[Task description] Print each line of the listing once more, precisely as given.

··········

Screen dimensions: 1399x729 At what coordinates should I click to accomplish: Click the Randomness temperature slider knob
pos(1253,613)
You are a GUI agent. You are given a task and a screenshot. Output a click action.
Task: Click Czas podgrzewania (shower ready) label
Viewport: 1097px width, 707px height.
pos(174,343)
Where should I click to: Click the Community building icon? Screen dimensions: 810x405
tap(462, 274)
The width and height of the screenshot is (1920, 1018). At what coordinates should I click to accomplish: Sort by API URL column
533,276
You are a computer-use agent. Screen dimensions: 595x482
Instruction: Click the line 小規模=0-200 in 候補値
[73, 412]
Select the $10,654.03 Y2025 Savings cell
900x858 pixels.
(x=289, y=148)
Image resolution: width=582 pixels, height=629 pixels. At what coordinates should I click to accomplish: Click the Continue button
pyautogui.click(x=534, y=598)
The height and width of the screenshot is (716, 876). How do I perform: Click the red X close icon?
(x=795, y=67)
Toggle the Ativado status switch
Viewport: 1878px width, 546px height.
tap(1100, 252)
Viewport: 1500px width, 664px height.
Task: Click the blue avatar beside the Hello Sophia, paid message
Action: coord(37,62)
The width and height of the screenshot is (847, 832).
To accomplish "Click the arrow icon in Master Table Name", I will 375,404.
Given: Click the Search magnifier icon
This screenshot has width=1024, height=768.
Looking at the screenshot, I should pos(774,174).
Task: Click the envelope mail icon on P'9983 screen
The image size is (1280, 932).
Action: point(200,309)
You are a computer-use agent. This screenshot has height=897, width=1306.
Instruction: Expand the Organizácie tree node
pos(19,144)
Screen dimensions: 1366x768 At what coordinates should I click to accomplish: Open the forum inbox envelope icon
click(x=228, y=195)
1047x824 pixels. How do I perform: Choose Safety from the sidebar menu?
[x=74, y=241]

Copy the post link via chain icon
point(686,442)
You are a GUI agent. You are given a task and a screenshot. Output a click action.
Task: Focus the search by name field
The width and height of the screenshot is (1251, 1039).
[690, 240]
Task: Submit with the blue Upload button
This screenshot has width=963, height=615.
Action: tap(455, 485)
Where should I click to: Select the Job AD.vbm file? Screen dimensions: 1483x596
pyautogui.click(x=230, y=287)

··········

[Exercise result]
Screen dimensions: 1399x729 At what coordinates should I click to accomplish: Click the Randomness temperature slider knob
pos(1253,613)
You are a GUI agent. You are given a task and a screenshot. Output a click action.
Task: Click Czas podgrzewania (shower ready) label
Viewport: 1097px width, 707px height.
pos(174,343)
Where should I click to: Click the Community building icon? Screen dimensions: 810x405
tap(462, 274)
The width and height of the screenshot is (1920, 1018). At what coordinates should I click to accomplish: Sort by API URL column
533,276
You are a computer-use agent. Screen dimensions: 595x482
Instruction: Click the line 小規模=0-200 in 候補値
[73, 412]
Select the $10,654.03 Y2025 Savings cell
900x858 pixels.
(x=289, y=148)
Image resolution: width=582 pixels, height=629 pixels. At what coordinates should I click to accomplish: Click the Continue button
pyautogui.click(x=534, y=598)
The height and width of the screenshot is (716, 876). How do I perform: Click the red X close icon?
(x=795, y=67)
Toggle the Ativado status switch
Viewport: 1878px width, 546px height.
tap(1100, 252)
Viewport: 1500px width, 664px height.
Task: Click the blue avatar beside the Hello Sophia, paid message
Action: coord(37,62)
The width and height of the screenshot is (847, 832).
To accomplish "Click the arrow icon in Master Table Name", I will 375,404.
Given: Click the Search magnifier icon
This screenshot has width=1024, height=768.
Looking at the screenshot, I should pos(774,174).
Task: Click the envelope mail icon on P'9983 screen
The image size is (1280, 932).
Action: point(200,309)
You are a computer-use agent. This screenshot has height=897, width=1306.
Instruction: Expand the Organizácie tree node
pos(19,144)
Screen dimensions: 1366x768 At what coordinates should I click to accomplish: Open the forum inbox envelope icon
click(x=228, y=195)
1047x824 pixels. How do I perform: Choose Safety from the sidebar menu?
[x=74, y=241]

Copy the post link via chain icon
point(686,442)
You are a GUI agent. You are given a task and a screenshot. Output a click action.
Task: Focus the search by name field
The width and height of the screenshot is (1251, 1039).
[690, 240]
Task: Submit with the blue Upload button
This screenshot has width=963, height=615.
Action: tap(455, 485)
Where should I click to: Select the Job AD.vbm file? Screen dimensions: 1483x596
pyautogui.click(x=230, y=287)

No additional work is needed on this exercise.